There's also a chance that this is only a temporary problem caused by the fact that you recently started using Slony. When you first subscribe a new node to a replication set, that node (and, to some extent, its parent) experiences VERY heavy CPU load (and possibly disk load as well) during the subscription process. I'm not sure how it works under the covers, but, depending on how much data was already on the node subscribed, Slony will either check the master’s data against every single piece of data present on the slave in tables that are replicated, and copy data down to the slave if it is missing or different. These are potentially CPU-intensive operations. Especially in large databases, the process of subscription can take a very long time (it took over a day for me, but our database is over 20GB), during which CPU load will be very high. A simple way to see what Slony is up to is to use pgAdmin’s Server Status viewer, which, while limited, will give you some useful info here. If there are a lot of “prepare table for replication” or “cleanup table after replication” operations in progress on the node that has a high CPU load, it’s probably because a subscription isn’t complete. pgAdmin’s status viewer isn’t too informative, however; there are more reliable ways of checking subscription progress using Slony directly.
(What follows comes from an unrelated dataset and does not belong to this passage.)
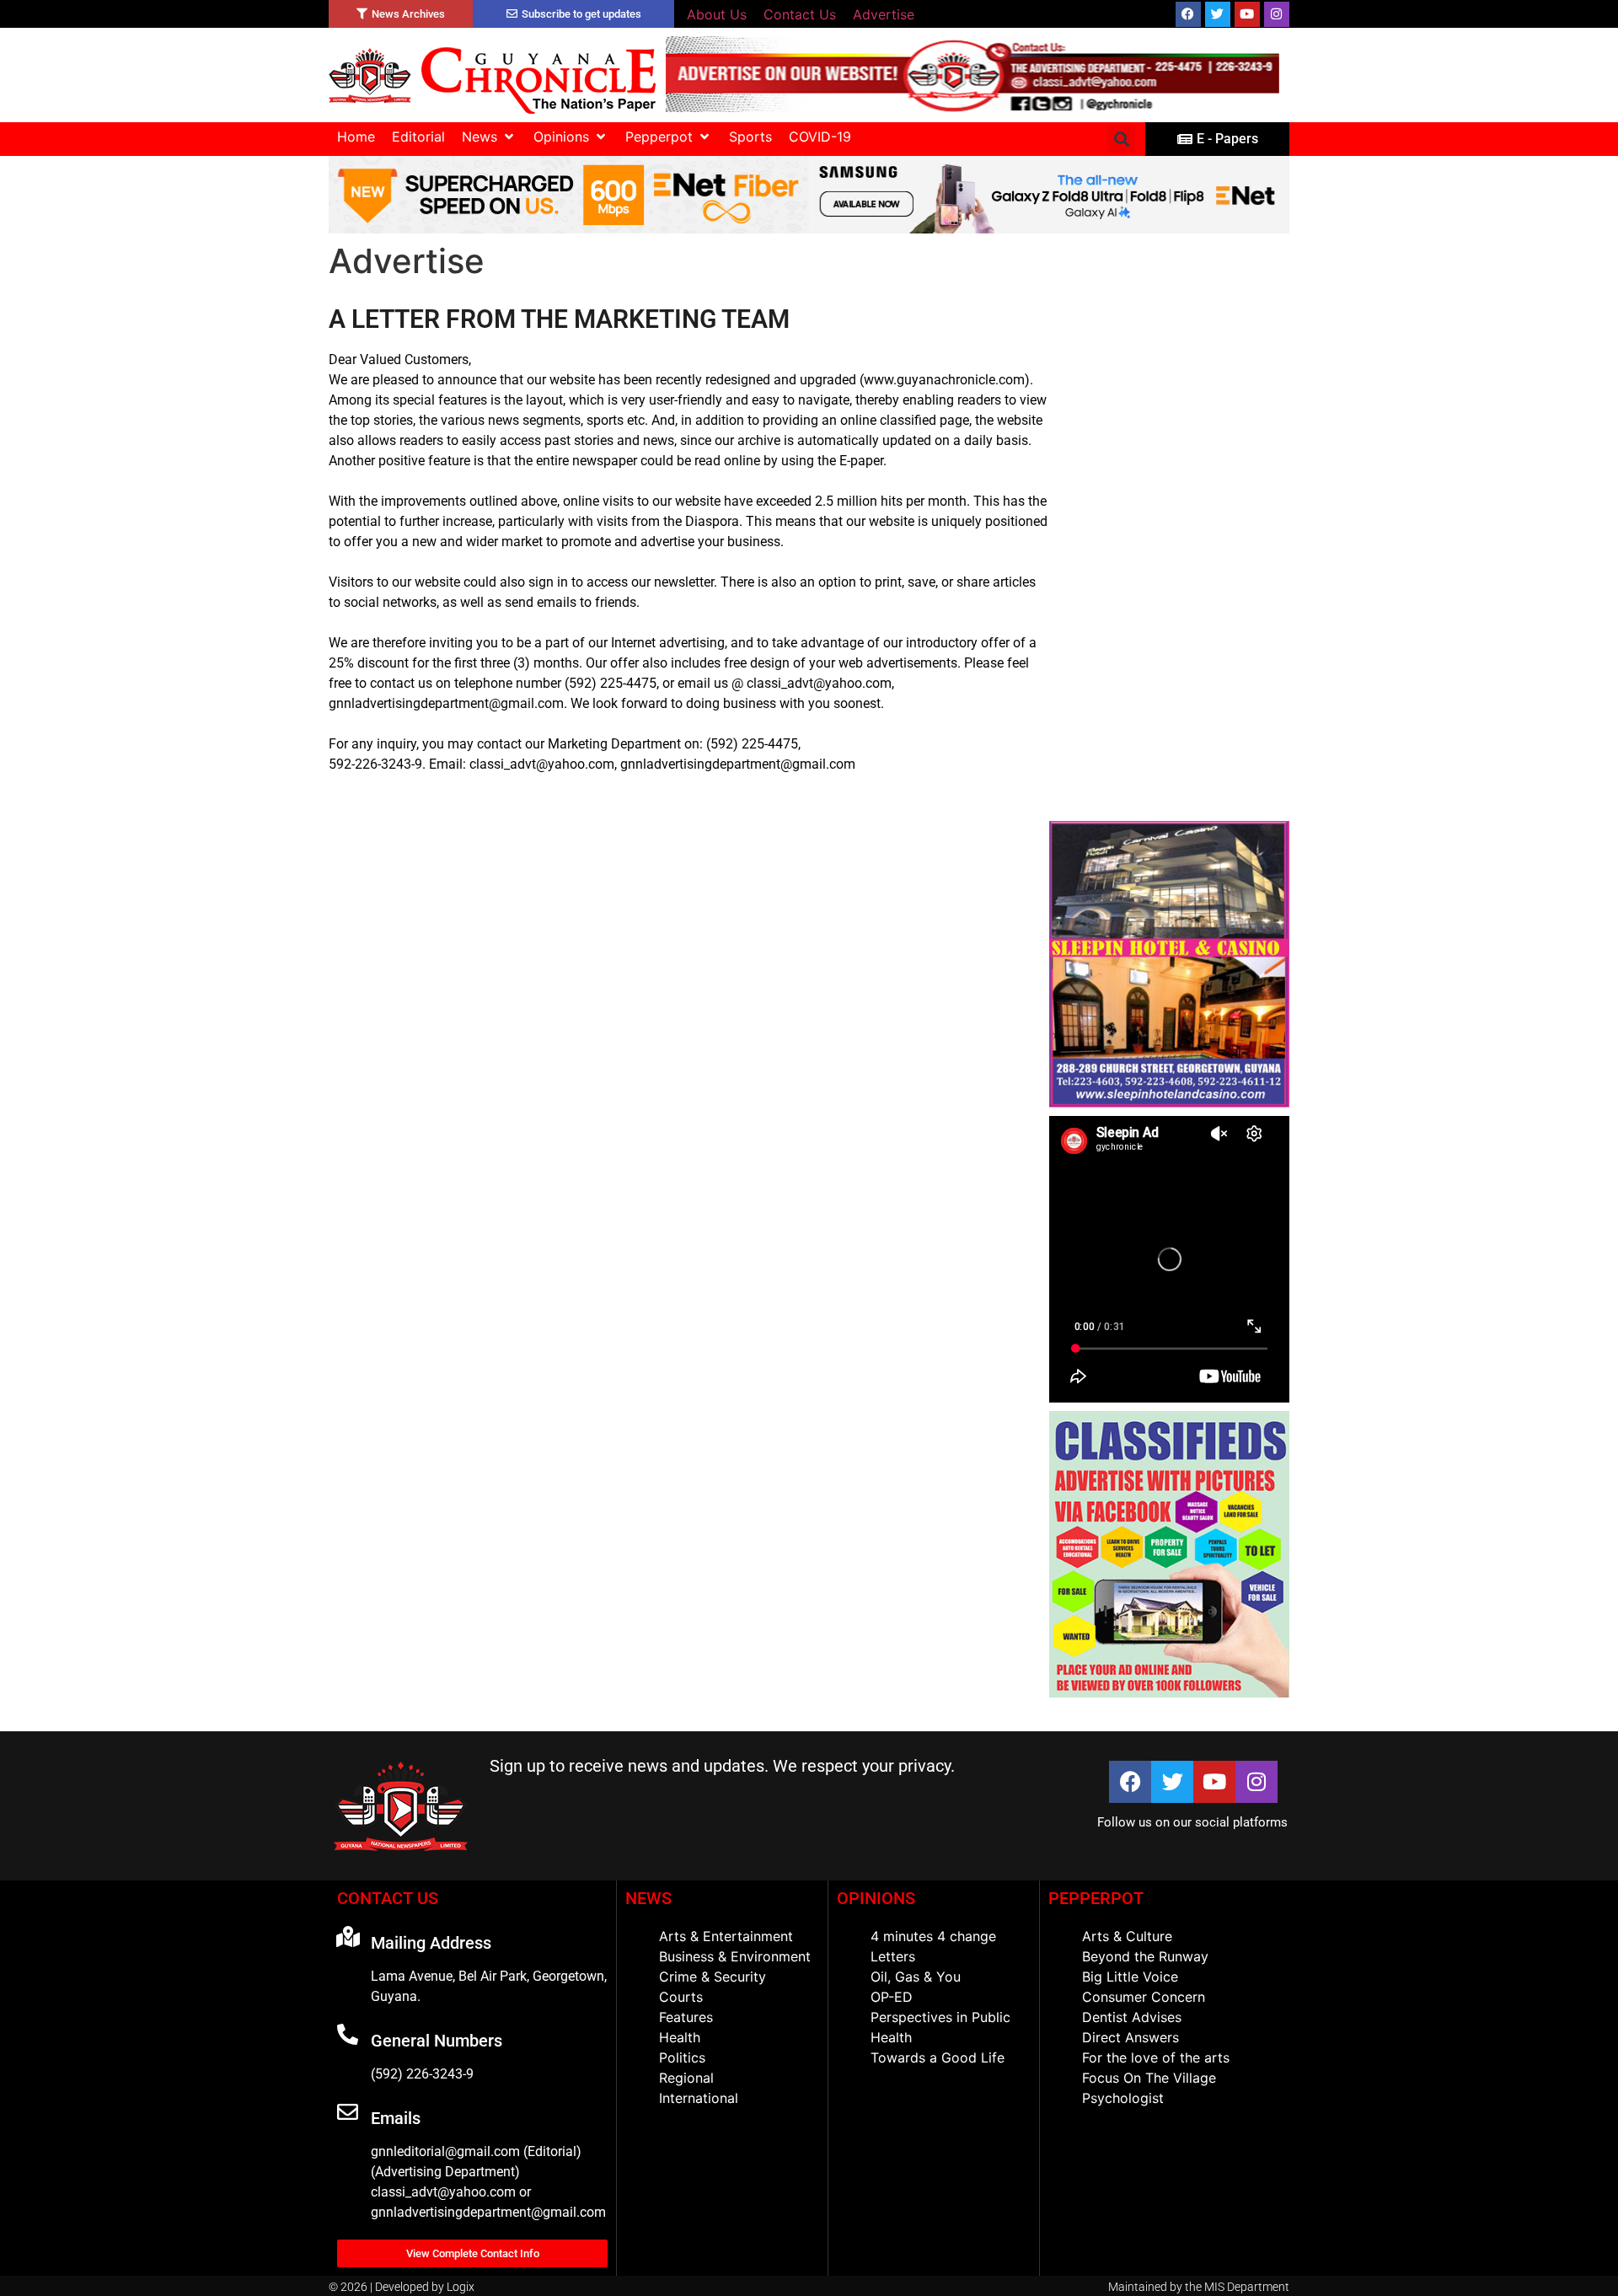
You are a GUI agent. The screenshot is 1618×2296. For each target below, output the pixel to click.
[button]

Section 4.7.6.4 in the Slony log-analysis documentation might help with that, as would reading the doc for SUBSCRIBE SET (pay special attention to the boxed warning message, and the "Dangerous/Unintuitive Behavior" section. A simple yet definitive hack to tell whether a set is still in the process of subscriptions is to run a MERGE SET and try to merge it with an empty (or not) other set. MERGE SET will fail with a "subscriptions in progress" error if subscription is still running. However, that hack won't work on Slony 2.1; MERGE SET will just wait until subscriptions are finished.
The best way to reduce the CPU usage would be to put less data into the database :-)
Other than that, you can experiment with sync_interval. It may be what you're looking for.